Stored items:
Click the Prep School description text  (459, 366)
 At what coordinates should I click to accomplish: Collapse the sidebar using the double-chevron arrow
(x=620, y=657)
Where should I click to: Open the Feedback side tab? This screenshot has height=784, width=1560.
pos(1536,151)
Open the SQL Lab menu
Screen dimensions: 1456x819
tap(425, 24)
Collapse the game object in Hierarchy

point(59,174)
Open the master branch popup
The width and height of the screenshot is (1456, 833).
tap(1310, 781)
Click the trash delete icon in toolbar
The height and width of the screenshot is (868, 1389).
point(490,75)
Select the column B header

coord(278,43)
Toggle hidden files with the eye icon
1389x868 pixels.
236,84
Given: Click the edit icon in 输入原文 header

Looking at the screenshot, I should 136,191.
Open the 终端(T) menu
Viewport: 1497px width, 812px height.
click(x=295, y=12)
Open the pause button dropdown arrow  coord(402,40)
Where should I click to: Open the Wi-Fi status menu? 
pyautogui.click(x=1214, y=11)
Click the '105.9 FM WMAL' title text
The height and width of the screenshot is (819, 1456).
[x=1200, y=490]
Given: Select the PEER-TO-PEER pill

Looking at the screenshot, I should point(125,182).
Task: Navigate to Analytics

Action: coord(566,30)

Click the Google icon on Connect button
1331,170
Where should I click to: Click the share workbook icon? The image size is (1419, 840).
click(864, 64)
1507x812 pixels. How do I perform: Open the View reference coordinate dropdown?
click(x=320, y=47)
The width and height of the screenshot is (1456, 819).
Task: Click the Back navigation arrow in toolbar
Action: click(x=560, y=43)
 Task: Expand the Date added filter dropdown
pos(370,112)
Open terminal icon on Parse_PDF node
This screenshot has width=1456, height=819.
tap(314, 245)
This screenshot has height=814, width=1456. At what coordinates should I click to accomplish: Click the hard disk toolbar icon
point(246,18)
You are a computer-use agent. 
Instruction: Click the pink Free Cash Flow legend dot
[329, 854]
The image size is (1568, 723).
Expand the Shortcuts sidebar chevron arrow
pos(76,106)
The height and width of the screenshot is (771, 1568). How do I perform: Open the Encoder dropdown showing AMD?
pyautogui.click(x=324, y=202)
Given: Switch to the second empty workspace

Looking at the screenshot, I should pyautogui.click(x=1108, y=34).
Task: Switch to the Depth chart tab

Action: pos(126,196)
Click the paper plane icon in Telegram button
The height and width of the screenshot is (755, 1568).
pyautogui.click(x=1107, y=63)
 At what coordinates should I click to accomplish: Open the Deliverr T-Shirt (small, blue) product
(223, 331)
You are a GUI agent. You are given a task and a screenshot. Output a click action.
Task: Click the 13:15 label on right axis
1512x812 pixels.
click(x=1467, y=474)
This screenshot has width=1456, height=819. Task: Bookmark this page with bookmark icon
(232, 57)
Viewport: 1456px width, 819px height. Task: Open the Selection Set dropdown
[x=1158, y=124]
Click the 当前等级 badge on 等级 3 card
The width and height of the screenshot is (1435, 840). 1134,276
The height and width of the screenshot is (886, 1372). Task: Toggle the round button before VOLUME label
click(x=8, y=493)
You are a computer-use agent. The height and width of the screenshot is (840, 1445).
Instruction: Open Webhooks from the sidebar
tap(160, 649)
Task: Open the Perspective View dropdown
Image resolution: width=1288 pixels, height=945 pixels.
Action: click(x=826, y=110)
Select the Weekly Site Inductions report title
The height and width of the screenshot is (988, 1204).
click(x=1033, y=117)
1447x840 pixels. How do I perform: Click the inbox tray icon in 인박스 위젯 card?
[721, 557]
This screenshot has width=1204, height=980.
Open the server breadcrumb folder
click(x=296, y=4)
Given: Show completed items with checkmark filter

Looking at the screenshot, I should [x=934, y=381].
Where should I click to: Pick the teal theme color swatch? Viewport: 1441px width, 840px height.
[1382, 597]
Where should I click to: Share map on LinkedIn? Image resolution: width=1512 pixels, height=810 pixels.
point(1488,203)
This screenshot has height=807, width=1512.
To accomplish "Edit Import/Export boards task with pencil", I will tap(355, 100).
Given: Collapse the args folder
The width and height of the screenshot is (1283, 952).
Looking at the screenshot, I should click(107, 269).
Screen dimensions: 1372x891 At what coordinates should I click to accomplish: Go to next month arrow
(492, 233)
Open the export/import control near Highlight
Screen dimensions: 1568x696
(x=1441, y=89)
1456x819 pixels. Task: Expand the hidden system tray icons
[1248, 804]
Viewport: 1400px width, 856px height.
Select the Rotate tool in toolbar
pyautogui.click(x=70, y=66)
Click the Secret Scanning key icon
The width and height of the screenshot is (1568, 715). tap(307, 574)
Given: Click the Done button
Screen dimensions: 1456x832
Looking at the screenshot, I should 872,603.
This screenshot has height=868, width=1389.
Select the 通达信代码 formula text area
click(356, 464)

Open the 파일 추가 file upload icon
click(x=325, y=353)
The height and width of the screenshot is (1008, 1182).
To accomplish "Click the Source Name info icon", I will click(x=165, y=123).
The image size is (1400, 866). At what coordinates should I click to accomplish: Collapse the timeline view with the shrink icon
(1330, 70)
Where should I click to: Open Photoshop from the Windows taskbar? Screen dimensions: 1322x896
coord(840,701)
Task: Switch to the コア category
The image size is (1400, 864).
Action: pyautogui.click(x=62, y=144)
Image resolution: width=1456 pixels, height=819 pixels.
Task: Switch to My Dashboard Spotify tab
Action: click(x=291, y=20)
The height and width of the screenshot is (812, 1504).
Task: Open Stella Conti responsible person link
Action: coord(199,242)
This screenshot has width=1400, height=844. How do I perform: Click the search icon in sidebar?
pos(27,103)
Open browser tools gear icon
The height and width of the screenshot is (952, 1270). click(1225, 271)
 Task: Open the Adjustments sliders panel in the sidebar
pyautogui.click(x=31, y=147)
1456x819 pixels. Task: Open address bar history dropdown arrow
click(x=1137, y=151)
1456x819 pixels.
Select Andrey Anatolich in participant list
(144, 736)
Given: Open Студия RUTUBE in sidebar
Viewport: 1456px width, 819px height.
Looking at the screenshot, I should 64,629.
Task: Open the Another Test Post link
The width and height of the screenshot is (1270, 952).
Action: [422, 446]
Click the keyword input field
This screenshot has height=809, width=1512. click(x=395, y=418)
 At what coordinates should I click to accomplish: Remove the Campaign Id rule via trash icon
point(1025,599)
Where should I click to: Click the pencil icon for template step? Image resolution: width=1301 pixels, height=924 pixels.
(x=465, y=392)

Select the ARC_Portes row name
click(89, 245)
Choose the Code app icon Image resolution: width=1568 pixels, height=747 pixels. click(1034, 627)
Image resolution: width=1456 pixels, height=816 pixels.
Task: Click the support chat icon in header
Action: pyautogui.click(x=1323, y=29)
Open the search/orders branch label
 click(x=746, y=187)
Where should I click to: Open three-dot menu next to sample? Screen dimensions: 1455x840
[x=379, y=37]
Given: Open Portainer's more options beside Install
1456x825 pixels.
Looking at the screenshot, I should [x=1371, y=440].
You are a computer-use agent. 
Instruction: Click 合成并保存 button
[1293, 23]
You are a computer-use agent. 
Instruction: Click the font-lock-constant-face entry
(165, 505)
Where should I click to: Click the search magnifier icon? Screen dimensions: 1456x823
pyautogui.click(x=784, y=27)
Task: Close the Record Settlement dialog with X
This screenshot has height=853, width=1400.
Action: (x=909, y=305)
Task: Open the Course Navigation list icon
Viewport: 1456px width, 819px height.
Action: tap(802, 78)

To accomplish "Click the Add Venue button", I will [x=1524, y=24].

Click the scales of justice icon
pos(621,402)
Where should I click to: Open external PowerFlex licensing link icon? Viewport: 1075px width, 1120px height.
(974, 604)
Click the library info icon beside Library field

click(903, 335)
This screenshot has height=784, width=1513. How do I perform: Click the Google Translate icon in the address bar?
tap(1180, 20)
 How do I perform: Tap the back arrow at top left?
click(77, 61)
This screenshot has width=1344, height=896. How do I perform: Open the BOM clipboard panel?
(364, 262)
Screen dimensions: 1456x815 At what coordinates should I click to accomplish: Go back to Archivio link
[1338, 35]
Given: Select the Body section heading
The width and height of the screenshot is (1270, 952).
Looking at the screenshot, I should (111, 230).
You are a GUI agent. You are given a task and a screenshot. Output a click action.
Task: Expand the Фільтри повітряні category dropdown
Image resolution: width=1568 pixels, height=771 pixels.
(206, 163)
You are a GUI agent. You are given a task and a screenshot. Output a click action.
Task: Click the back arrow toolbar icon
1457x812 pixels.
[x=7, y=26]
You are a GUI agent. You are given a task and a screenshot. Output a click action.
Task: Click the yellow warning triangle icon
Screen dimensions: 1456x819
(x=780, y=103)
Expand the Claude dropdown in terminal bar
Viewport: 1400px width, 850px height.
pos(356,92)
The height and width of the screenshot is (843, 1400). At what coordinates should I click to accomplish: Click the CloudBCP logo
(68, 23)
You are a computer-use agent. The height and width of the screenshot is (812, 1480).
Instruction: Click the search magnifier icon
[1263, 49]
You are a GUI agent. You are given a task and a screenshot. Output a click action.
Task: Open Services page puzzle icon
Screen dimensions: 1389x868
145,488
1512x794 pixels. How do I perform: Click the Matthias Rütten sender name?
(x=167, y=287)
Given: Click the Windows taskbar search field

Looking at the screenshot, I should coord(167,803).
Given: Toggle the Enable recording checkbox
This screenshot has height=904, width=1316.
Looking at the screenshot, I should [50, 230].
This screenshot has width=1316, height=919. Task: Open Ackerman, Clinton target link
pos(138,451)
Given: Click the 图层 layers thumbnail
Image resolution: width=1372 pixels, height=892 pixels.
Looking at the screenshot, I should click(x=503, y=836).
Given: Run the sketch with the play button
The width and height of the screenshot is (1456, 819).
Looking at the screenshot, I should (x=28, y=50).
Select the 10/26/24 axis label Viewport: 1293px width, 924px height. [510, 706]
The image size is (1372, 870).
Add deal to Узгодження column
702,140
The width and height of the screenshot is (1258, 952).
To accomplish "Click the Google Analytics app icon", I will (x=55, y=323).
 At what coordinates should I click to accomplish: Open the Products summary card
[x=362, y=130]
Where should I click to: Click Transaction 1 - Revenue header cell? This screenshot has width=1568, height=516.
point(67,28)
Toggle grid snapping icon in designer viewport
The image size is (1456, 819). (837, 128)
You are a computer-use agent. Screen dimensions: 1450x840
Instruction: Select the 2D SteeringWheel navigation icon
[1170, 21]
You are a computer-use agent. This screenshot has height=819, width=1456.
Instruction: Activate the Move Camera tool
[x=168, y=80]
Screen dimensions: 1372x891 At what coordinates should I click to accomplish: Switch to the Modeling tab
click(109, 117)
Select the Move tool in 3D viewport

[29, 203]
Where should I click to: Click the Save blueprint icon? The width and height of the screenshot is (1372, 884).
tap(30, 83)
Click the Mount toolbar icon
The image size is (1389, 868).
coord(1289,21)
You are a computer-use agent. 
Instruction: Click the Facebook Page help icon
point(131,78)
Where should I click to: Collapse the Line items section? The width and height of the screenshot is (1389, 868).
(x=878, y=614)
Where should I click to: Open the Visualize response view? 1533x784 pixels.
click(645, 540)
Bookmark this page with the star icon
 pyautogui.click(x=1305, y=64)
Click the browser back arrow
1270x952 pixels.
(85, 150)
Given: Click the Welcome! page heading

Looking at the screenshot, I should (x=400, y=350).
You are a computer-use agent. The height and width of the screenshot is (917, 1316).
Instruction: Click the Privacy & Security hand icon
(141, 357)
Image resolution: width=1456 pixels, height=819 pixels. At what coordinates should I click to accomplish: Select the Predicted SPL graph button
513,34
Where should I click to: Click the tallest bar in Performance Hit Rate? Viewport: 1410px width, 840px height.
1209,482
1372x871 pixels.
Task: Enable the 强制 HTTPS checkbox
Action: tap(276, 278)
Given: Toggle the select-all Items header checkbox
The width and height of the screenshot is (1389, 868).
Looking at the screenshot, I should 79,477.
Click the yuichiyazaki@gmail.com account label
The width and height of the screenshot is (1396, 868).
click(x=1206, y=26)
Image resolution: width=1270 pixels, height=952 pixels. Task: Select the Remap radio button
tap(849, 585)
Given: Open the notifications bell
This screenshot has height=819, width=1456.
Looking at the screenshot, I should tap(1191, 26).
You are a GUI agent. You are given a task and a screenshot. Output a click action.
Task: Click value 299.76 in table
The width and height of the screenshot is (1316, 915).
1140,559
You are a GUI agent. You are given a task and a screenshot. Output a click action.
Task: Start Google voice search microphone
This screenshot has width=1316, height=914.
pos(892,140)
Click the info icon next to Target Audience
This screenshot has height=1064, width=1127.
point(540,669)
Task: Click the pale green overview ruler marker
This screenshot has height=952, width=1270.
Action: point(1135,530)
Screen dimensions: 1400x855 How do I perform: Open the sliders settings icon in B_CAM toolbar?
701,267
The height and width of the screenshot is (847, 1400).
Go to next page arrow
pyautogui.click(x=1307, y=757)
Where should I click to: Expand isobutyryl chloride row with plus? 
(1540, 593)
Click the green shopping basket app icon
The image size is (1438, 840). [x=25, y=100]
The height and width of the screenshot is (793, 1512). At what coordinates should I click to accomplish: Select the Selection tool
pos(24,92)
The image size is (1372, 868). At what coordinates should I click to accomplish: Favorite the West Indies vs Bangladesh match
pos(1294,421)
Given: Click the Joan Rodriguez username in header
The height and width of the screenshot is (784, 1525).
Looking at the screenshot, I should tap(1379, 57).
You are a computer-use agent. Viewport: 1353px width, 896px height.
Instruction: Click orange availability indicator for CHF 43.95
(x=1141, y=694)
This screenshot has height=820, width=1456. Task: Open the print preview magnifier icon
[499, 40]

◆ **TO DO**:
Set down only the lines above that fall between the line holding "Given: Click the 图层 layers thumbnail" and the line holding "The image size is (1372, 870).", inclusive, keeping each exact.

◆ **TASK RESPONSE**:
Given: Click the 图层 layers thumbnail
Image resolution: width=1372 pixels, height=892 pixels.
Looking at the screenshot, I should click(x=503, y=836).
Given: Run the sketch with the play button
The width and height of the screenshot is (1456, 819).
Looking at the screenshot, I should (x=28, y=50).
Select the 10/26/24 axis label Viewport: 1293px width, 924px height. [510, 706]
The image size is (1372, 870).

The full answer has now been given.